§ **YOUR OBJECTIVE**:
Turn the rows below into a numbered list with one line per number. Skip the blank lines and leave out the pictures.

A run of rows
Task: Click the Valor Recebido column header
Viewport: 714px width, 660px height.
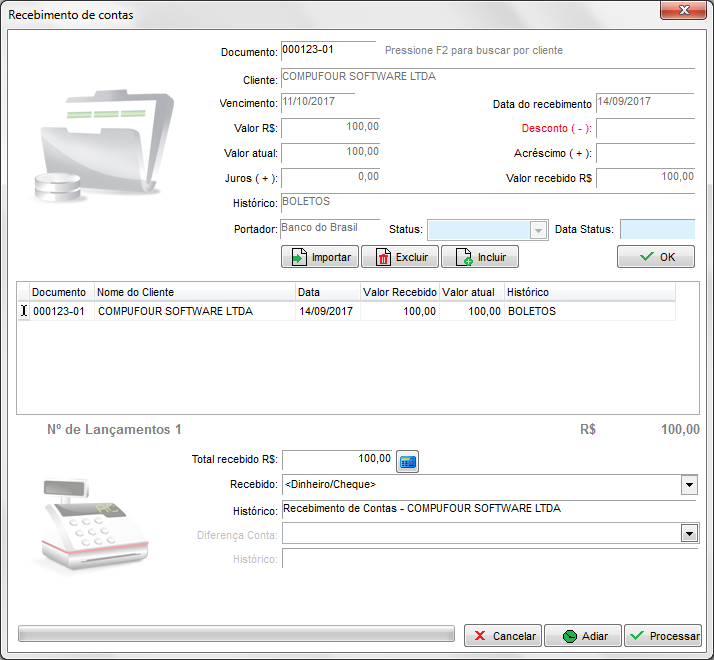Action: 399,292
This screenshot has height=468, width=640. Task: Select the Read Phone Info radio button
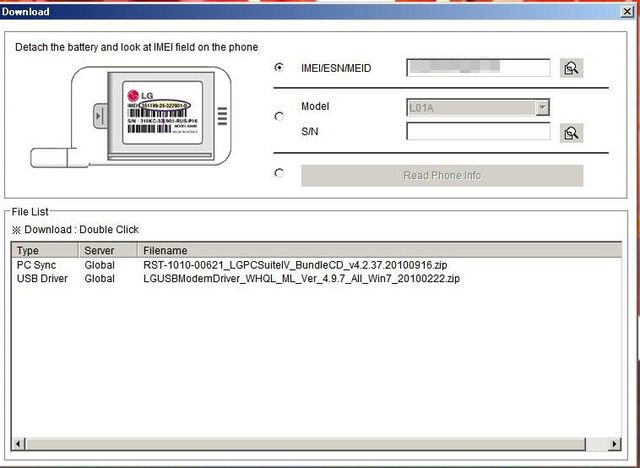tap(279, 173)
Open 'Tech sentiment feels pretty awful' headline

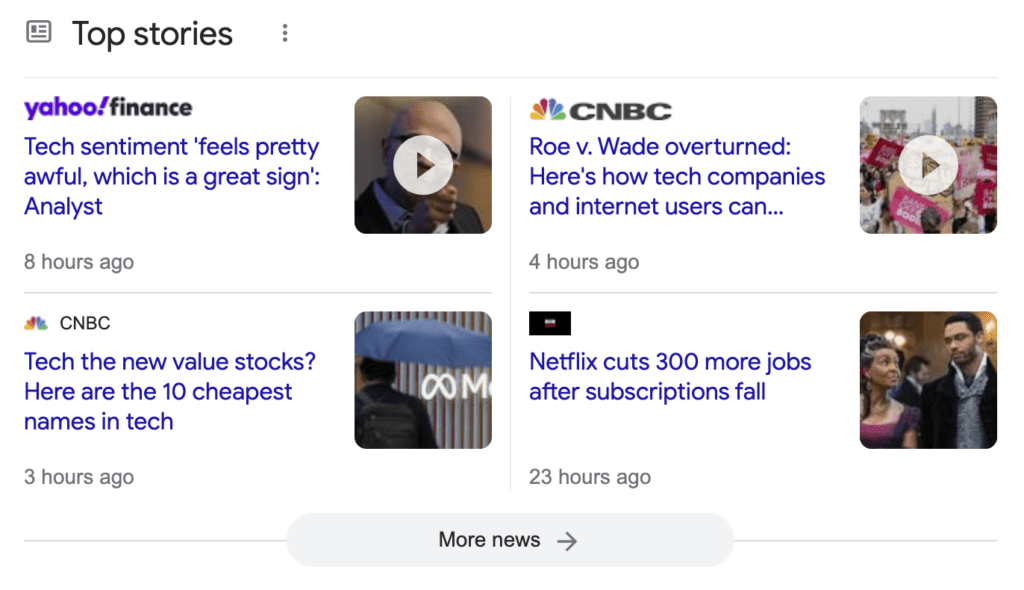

§ **EXERCISE SOLUTION**:
1. Task: Click the Valor Recebido column header
2. Viewport: 714px width, 660px height.
3. Action: 399,292
4. This screenshot has height=468, width=640. Task: Select the Read Phone Info radio button
5. tap(279, 173)
6. Open 'Tech sentiment feels pretty awful' headline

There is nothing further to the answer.